Au nom des 2 millions d’habitants de sa ville, le maire de Ouagadougou  a souhaité la chaleureuse bienvenue à l’ensemble des acteurs du cinéma africain qui se sont mobilisés pour rehausser le 7e art africain. Monsieur le maire de rassurer que le festival a, au fils des années,  donné un autre visage et une notoriété légendaire à sa ville. Il a renouvelé son engage à accompagner le Fespaco pour que triomphent l’art et la culture africaine.
De son côté, le ministre de la Culture et du tourisme, Baba Hama, a insisté sur l’importance du thème retenu cette année : le «cinéma africain et politiques publiques en Afrique». Avant d’indiquer que le cinéma en Afrique est un puissant outil de promotion de la paix.
Après ses deux discours, place aux artistes burkinabés et de la sous-région dont le groupe nigérian à succès Flavour qui a tenu en haleine le beau public du stade du 4 août, presque plein. Après avoir chauffé le coin, ils laissent la pelouse aux 400 artistes du chorégraphe Seydou Boro pour son œuvre inédite Wakatt en moré (le temps). D’une durée de 35 mm chrono, Wakatt est un ballet subdivisé en quatre parties. La géniale chorégraphie met d’abord avant la danse contemporaine, ensuite suivent les danses traditionnelles le N’Gourisi et le warba, et termine par la salsa. Sans oublié les cavaliers qui rotaient autour des artistes.

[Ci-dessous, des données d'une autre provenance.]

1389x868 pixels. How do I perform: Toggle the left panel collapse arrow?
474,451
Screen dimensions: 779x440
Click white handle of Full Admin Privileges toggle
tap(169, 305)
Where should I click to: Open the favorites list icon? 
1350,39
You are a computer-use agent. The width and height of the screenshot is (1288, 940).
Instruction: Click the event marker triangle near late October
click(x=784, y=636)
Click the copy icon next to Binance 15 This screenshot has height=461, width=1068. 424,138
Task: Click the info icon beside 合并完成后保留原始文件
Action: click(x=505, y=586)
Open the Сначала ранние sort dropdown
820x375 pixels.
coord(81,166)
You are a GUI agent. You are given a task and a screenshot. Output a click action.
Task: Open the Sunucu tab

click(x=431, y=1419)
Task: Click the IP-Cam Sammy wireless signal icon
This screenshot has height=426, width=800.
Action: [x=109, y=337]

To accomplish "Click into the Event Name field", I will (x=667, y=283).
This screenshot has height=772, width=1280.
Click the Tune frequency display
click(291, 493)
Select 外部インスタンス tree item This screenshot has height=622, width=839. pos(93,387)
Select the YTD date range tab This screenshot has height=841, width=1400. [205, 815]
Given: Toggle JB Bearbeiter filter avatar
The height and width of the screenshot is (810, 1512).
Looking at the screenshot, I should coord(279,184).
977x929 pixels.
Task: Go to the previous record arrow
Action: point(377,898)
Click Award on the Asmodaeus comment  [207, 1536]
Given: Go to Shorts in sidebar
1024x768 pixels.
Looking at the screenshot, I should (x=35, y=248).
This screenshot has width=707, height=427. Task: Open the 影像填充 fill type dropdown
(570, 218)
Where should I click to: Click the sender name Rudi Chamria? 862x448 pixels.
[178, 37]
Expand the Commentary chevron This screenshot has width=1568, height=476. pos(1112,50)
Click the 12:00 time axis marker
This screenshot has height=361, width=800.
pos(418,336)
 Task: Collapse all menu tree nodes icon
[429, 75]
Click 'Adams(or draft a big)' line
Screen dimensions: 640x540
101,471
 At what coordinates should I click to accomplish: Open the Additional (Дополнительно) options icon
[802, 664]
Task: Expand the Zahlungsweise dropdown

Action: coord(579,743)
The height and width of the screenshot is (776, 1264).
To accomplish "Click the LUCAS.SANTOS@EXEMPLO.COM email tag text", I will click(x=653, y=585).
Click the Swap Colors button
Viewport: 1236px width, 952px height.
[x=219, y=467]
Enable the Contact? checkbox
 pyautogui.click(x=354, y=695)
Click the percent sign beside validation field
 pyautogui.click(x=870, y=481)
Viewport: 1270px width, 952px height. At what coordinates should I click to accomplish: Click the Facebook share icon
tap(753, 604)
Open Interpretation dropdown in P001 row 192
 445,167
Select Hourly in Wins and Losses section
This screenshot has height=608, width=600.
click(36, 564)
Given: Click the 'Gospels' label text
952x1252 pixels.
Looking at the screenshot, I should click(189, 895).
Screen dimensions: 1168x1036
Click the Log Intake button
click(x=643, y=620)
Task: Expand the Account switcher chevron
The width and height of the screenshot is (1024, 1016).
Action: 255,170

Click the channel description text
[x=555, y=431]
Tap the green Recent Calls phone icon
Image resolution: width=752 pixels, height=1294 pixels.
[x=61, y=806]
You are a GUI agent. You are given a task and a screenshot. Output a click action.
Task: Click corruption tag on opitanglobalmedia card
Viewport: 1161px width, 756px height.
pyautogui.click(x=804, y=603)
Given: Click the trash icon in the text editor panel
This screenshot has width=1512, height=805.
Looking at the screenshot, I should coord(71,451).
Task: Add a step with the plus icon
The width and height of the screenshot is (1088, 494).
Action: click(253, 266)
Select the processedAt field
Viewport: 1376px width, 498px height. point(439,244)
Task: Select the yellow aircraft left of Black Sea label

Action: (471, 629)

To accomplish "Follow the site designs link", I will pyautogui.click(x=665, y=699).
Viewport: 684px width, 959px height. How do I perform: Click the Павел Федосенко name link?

Parmi 170 films qui seront projetés sur sept sites, 101 films de 35 pays sont retenus pour la compétition officielle dans les différentes catégories (longs métrages, courts métrages, documentaires, séries télévisées …).
Quatre films maliens sont retenus pour la compétition officielle. Il s’agit de deux films en compétition série télévision : Les Concessions et les Rois de Ségou (saison 2). Dans la catégorie long- métrage fiction, Toiles d’Araignées d’Ibrahim Touré sera porte drapeau malien. Le film Hamou-Beya (pêcheurs de sable) d’Andrey  Samonté Diarra est retenu dans la catégorie documentaire.